Cuplikan Dokumen:
-------

JAKARTA, kabarSBI.com – Kantor Pertanahan Kota Jakarta Utara/BPN Jakut tersandung masalah dalam menerbitkan sertifikat hak guna bangunan “di tanah bermasalah” berlokasi di Gang Karya, Kelurahan Papanggo, Tanjung Priok Jakarta Utara melalui program Pendaftaran Tanah Sistematis Lengkap (PTSL) Tahun 2018 lalu.
Padahal pada tahun 2017 warga Gang Karya Kelurahan Papanggo bersama salah satu LBH pernah mengadukan hal ini bahkan sempat beberapa kali melakukan pertemuan dengan pihak BPN di bagian konflik, sengketa dan perkara namun tidak ada titik terang. Anehnya, tahun 2018 “simsalabim” terbit 3 sertifikat dengan luas total 7.875 m2 atas nama satu orang, yaitu Suryati.
BPN Jakarta Utara dinilai memaksakan kehendak dan terindikasi melakukan maladministrasi atas terbitnya HGB Nomor 06617/Papanggo seluas 5.165 m, 06573/Papanggo seluas 1.234 m2, dan 06574/Papanggo seluas 1.476 m2 pada tanggal 23 Desember 2018, yang keseluruhannya atas nama Suryati.

-------

Data yang Ditampilkan:
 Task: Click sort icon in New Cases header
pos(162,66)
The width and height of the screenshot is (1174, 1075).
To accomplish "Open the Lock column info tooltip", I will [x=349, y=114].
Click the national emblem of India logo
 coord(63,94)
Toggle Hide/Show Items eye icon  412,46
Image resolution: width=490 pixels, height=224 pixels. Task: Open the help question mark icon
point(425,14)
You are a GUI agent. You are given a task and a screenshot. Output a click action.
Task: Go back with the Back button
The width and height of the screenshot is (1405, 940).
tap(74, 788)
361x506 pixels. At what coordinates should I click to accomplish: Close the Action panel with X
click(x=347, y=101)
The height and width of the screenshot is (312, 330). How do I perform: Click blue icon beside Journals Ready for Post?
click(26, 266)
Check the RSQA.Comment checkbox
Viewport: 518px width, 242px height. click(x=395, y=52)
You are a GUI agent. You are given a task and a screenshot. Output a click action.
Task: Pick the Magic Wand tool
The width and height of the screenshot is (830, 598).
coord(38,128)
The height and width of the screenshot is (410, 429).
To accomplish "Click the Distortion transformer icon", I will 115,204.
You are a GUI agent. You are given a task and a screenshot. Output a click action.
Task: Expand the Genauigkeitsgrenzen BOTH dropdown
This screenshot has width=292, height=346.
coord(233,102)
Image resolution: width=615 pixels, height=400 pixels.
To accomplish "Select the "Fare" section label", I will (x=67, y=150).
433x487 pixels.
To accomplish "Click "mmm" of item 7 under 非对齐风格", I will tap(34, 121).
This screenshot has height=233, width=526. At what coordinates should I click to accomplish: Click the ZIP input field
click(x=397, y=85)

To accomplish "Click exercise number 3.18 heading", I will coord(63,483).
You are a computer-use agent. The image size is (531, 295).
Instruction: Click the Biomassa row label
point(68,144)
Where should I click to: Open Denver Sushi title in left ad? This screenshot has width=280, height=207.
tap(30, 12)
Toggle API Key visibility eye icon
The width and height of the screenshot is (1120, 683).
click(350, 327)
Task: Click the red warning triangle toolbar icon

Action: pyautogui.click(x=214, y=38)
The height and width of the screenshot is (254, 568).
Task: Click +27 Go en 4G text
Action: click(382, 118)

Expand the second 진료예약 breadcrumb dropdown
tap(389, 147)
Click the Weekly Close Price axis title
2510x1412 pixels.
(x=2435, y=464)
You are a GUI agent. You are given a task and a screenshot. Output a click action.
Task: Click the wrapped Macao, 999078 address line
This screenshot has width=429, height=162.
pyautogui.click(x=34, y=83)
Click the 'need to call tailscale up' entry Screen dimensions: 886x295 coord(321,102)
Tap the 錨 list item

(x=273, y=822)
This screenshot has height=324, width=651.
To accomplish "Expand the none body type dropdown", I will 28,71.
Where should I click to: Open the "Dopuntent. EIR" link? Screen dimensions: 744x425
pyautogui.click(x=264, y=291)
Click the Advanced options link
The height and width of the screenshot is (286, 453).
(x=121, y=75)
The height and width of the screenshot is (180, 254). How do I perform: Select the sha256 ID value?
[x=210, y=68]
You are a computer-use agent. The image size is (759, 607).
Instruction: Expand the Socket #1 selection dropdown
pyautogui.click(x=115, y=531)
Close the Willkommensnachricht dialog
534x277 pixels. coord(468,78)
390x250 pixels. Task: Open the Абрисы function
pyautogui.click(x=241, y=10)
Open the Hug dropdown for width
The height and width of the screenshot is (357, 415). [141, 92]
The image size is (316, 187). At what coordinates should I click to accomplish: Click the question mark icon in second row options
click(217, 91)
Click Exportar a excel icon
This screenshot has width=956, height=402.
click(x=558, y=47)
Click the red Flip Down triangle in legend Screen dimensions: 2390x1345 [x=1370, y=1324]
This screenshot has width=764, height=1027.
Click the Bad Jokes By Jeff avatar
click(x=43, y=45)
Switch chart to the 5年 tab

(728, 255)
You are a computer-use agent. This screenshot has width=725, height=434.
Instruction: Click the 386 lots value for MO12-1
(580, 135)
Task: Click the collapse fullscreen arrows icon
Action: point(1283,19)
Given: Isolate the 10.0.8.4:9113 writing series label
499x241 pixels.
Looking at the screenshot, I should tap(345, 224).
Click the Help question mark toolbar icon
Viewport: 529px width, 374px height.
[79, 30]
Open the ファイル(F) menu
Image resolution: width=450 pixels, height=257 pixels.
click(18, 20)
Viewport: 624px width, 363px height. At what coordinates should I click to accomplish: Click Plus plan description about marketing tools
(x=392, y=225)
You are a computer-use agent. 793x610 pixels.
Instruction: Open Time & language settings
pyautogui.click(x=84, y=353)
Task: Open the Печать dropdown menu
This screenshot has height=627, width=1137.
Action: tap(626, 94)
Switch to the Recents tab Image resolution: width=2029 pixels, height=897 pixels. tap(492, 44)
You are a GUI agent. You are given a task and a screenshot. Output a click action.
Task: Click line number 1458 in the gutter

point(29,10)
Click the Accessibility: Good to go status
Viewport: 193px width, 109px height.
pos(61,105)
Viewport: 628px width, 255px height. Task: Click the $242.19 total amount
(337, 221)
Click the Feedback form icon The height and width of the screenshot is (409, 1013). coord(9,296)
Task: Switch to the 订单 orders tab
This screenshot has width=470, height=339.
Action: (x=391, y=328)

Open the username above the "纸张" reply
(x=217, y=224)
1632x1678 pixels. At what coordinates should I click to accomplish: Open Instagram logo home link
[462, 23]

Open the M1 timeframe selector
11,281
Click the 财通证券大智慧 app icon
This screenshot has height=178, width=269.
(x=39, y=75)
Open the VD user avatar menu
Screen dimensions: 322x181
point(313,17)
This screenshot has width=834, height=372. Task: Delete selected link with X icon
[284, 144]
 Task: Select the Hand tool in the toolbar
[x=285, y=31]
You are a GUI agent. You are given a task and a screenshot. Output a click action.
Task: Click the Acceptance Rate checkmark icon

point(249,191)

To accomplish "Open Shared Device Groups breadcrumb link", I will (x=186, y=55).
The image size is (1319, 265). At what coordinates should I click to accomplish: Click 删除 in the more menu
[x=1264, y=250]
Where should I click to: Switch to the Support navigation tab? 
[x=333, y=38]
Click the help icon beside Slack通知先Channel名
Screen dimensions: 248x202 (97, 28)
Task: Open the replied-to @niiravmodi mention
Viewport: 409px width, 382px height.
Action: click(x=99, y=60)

-------

Petunjuk Pengerjaan:
#1 Tulis ulang bagian catatan yang dibuka dengan baris berisi "I will coord(63,483)." dan ditutup dengan baris berisi "click(350, 327)", dengan mengganti "row label" menjadi "column label" tanpa mengubah hal lain.
#2 Lanjutkan berita tentang penerbitan sertifikat HGB di Kelurahan Papanggo, dimulai setelah kalimat terakhirnya.
Berita dan catatan di atas berasal dari sumber yang berbeda.

Hasil per Tugas:
#1
To accomplish "Click exercise number 3.18 heading", I will coord(63,483).
You are a computer-use agent. The image size is (531, 295).
Instruction: Click the Biomassa column label
point(68,144)
Where should I click to: Open Denver Sushi title in left ad? This screenshot has width=280, height=207.
tap(30, 12)
Toggle API Key visibility eye icon
The width and height of the screenshot is (1120, 683).
click(350, 327)

#2
BPN dinilai mengabaikan situasi yang berkembang di masyarakat dan kurang jeli dalam menganalisa keinginan pemohon melalui pengurus PTSL. Ibarat nasi telah menjadi bubur, akibatnya BPN Jakut dilaporkan tahun 2019 dan kini harus menjalani persidangan di Pengadilan Tata Usaha Negara (PTUN) DKI Jakarta yang tidak tertutup kemungkinan akan melibatkan pihak-pihak terkait.
Dalam persidangan yang disampaikan pada kantor redaksi kabarSBI.com, berdasarkan keterangan Ahli DR. Hotma P. Sibuea, SH., MH. (Ahli HTN/HAN) dalam sidang perkara nomor 49/G/2020/PTUN.DKI, oleh penggugat Herry Kurniawan (cs) selaku Ketua PAGARAYA (Persatuan Warga Gang Karya) terdaftar pada Kamis, 05 Maret 2020. Sidang tersebut di Ketuai oleh Majelis Hakim DR.Andi Muh. Ali Rahman, SH,MH, pada hari Kamis, 9 Juli 2020 lalu.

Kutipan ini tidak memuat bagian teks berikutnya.